▶ **EXTRACTED TEXT**
Lane Kiffin Amends His Comments About Racial Background Of Ole Miss

Man in a white T-shirt with arms crossed standing in an empty football stadium.
LSU football coach Lane Kiffin's cover shot from latest issue of "Vanity Fair" magazine. (File photo).

By GLENN GUILBEAU, Tiger Rag Editor

Upon further review, LSU football coach Lane Kiffin tried to clarify his comments regarding the Ole Miss Rebels’ troubled racial image that was a small part of an exploding Vanity Fair article on the former Ole Miss coach published Monday.

“I really apologize if anybody at Ole Miss or in Mississippi was offended by that,” Kiffin told On3.com since the story came out.

If, Lane? Really.

The part of the extended feature by best selling author Chris Smith that went viral on social media among Mississippians follows:

“When he was coaching there, Kiffin says, top recruits would tell him, ‘Hey, coach, we really like you. But my grandparents aren’t letting me move to Oxford, Mississippi,’” Smith writes.

▶ **EXERCISE DATA**
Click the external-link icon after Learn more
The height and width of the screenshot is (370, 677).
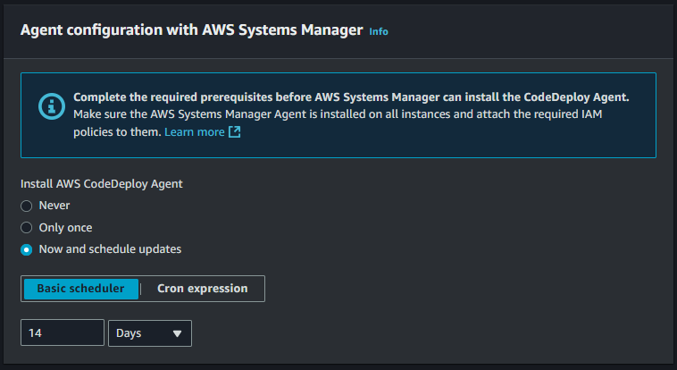(x=234, y=132)
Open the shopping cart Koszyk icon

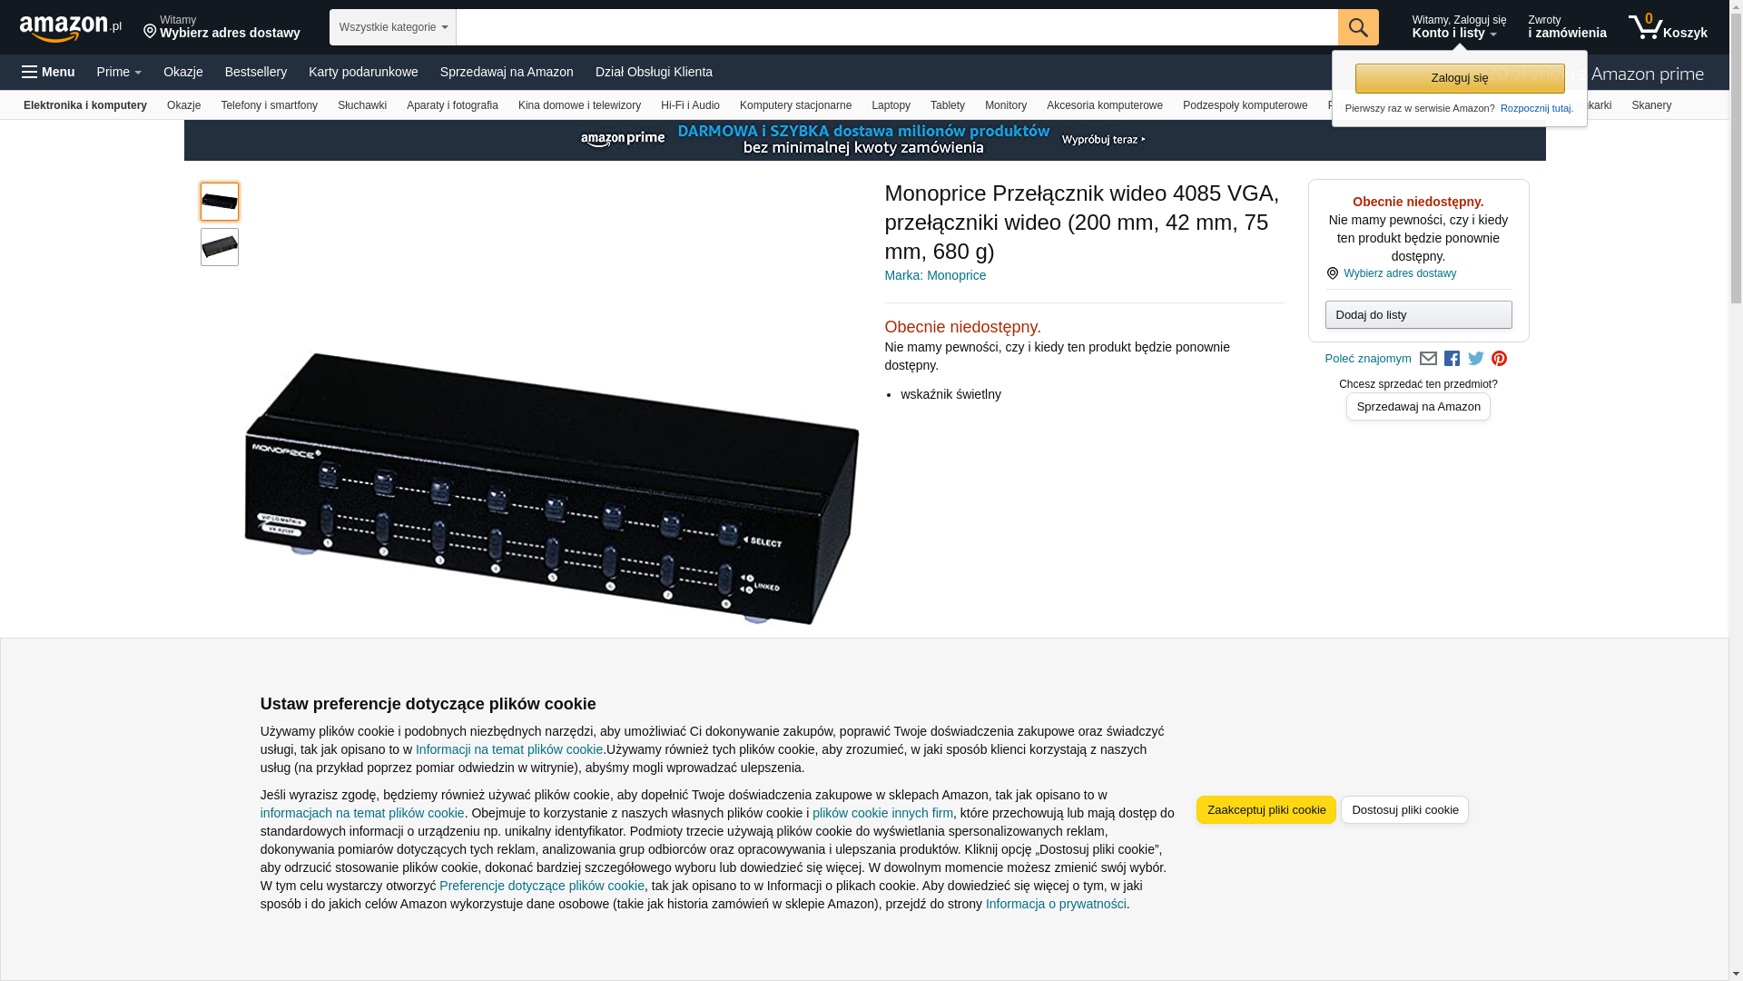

▶ **TASK ITEM A**
In the article about Lane Kiffin, which author wrote the Vanity Fair feature?
▶ **TASK ITEM B**
Retype the article about Lane Kiffin from "Upon further review, LSU" to "story came out.".
▶ **TASK ITEM C**
Write what comes next in the article about Lane Kiffin, starting after its last sentence.

▶ **YOUR RESPONSE A**
Chris Smith

▶ **YOUR RESPONSE B**
Upon further review, LSU football coach Lane Kiffin tried to clarify his comments regarding the Ole Miss Rebels’ troubled racial image that was a small part of an exploding Vanity Fair article on the former Ole Miss coach published Monday.

“I really apologize if anybody at Ole Miss or in Mississippi was offended by that,” Kiffin told On3.com since the story came out.

▶ **YOUR RESPONSE C**
Mascot character with oversized beige beard and hat, wearing a blue coat and red pants, walking along an outdoor fair path with vendor tents in the background.
Ole Miss Colonel Reb mascot has long been the subject of much criticism as far as the Rebels image File photo

Kiffin, who left Ole Miss to become LSU’s coach after the regular season last year, is then quoted.

“That doesn’t come up when you say Baton Rouge, Louisiana,” Kiffin says in the story. “Parents were sitting here this weekend (at LSU) saying the campus diversity feels so great. It feels like there’s no segregation. And we want that for our kid because that’s the real world.”

Smith, by the way, will be on Tiger Rag Radio tonight.

Kiffin explained to On3.com that the above comment was a small part of his interview with Smith in Baton Rouge.

“In a four-hour interview, I was asked a lot of questions on a lot of things. And Ole Miss has been wonderful to me and to my family,” Kiffin said. “I was asked questions about the differences in recruiting, and I said a narrative that we battled there from some out-of-state Black parents and grandparents was not wanting their kid to move to Mississippi. That’s a narrative that coaches have been fighting forever. It wasn’t calculated by bringing it up.”

LSU plays at Ole Miss on Saturday, Sept. 19.